═══ Extracted data ═══

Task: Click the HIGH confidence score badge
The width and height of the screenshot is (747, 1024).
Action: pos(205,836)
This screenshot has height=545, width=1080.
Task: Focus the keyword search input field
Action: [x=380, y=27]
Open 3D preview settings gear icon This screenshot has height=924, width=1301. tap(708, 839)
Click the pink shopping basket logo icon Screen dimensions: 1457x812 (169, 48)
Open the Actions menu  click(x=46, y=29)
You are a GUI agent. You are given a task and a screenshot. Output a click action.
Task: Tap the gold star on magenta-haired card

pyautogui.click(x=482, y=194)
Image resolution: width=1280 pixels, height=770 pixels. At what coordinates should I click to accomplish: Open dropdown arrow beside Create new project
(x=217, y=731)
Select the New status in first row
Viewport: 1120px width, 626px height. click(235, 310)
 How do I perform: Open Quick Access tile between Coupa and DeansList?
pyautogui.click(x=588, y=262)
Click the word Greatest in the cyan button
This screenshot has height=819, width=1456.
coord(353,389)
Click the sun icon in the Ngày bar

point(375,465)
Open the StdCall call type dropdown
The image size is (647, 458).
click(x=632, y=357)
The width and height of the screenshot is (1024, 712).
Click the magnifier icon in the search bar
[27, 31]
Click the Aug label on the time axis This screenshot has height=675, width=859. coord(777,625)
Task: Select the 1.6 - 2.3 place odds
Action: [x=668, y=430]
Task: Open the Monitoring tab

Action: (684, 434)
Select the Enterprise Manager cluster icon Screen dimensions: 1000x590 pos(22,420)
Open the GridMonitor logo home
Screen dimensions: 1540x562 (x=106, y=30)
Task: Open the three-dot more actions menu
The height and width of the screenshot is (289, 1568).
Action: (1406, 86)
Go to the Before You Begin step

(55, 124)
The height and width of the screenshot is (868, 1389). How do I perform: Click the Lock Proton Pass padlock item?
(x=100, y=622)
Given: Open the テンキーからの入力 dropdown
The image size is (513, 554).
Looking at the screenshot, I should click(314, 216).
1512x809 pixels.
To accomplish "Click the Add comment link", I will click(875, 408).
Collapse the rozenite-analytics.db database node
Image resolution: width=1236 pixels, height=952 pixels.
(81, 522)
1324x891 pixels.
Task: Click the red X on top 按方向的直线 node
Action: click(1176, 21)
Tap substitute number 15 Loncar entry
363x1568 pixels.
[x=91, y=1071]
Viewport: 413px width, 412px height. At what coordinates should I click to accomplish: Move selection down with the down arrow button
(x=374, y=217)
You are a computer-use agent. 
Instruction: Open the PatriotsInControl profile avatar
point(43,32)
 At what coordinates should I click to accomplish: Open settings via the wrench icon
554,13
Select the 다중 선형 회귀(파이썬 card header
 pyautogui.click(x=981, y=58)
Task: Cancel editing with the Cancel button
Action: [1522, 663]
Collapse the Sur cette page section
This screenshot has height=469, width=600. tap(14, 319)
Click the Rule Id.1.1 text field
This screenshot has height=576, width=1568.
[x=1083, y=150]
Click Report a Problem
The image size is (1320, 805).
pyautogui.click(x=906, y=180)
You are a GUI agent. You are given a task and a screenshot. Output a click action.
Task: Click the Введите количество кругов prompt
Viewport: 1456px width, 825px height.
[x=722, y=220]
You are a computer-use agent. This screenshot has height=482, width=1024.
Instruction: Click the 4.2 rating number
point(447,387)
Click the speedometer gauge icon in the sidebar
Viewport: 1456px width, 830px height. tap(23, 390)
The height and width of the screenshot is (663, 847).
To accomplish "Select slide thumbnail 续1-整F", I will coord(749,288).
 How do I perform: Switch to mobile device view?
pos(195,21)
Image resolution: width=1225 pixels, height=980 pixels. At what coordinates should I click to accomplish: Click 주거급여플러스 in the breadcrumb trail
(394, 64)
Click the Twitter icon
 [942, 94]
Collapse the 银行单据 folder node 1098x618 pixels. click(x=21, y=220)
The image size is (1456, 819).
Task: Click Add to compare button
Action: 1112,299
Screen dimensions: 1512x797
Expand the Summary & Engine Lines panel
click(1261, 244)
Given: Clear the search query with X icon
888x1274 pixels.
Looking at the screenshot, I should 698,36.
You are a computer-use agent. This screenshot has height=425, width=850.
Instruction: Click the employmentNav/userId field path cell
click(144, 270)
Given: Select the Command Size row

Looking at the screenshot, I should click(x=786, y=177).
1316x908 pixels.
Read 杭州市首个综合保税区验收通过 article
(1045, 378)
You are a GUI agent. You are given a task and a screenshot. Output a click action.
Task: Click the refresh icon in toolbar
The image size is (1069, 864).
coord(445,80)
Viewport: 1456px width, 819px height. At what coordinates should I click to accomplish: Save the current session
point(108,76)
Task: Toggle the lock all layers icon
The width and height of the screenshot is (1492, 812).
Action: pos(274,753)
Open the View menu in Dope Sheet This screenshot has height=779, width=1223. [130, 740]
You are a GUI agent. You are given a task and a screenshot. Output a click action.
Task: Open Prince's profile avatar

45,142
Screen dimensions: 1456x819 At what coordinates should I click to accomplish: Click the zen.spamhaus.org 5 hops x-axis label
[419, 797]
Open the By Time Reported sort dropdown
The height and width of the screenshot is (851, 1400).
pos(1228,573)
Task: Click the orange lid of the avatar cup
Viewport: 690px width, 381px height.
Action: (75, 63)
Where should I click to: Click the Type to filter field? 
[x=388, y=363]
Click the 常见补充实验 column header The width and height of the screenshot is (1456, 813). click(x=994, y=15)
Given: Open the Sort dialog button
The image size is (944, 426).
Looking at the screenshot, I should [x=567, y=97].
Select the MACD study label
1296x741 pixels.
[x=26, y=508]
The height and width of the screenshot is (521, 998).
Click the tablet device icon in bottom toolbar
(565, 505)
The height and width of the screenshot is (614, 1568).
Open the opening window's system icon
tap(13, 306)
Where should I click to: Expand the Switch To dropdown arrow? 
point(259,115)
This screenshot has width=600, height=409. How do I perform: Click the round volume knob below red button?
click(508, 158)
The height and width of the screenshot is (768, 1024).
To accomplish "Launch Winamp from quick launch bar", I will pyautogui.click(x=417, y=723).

═══

== What you are asked to do ==
Arrange everything from the start of the items down to the line containing "Looking at the screenshot, I should click(314, 216).", that line included, as a JSON list of strings with one string per line and blank lines left out.

== Response to the task ==
[
  "Task: Click the HIGH confidence score badge",
  "The width and height of the screenshot is (747, 1024).",
  "Action: pos(205,836)",
  "This screenshot has height=545, width=1080.",
  "Task: Focus the keyword search input field",
  "Action: [x=380, y=27]",
  "Open 3D preview settings gear icon This screenshot has height=924, width=1301. tap(708, 839)",
  "Click the pink shopping basket logo icon Screen dimensions: 1457x812 (169, 48)",
  "Open the Actions menu  click(x=46, y=29)",
  "You are a GUI agent. You are given a task and a screenshot. Output a click action.",
  "Task: Tap the gold star on magenta-haired card",
  "pyautogui.click(x=482, y=194)",
  "Image resolution: width=1280 pixels, height=770 pixels. At what coordinates should I click to accomplish: Open dropdown arrow beside Create new project",
  "(x=217, y=731)",
  "Select the New status in first row",
  "Viewport: 1120px width, 626px height. click(235, 310)",
  " How do I perform: Open Quick Access tile between Coupa and DeansList?",
  "pyautogui.click(x=588, y=262)",
  "Click the word Greatest in the cyan button",
  "This screenshot has height=819, width=1456.",
  "coord(353,389)",
  "Click the sun icon in the Ngày bar",
  "point(375,465)",
  "Open the StdCall call type dropdown",
  "The image size is (647, 458).",
  "click(x=632, y=357)",
  "The width and height of the screenshot is (1024, 712).",
  "Click the magnifier icon in the search bar",
  "[27, 31]",
  "Click the Aug label on the time axis This screenshot has height=675, width=859. coord(777,625)",
  "Task: Select the 1.6 - 2.3 place odds",
  "Action: [x=668, y=430]",
  "Task: Open the Monitoring tab",
  "Action: (684, 434)",
  "Select the Enterprise Manager cluster icon Screen dimensions: 1000x590 pos(22,420)",
  "Open the GridMonitor logo home",
  "Screen dimensions: 1540x562 (x=106, y=30)",
  "Task: Open the three-dot more actions menu",
  "The height and width of the screenshot is (289, 1568).",
  "Action: (1406, 86)",
  "Go to the Before You Begin step",
  "(55, 124)",
  "The height and width of the screenshot is (868, 1389). How do I perform: Click the Lock Proton Pass padlock item?",
  "(x=100, y=622)",
  "Given: Open the テンキーからの入力 dropdown",
  "The image size is (513, 554).",
  "Looking at the screenshot, I should click(314, 216)."
]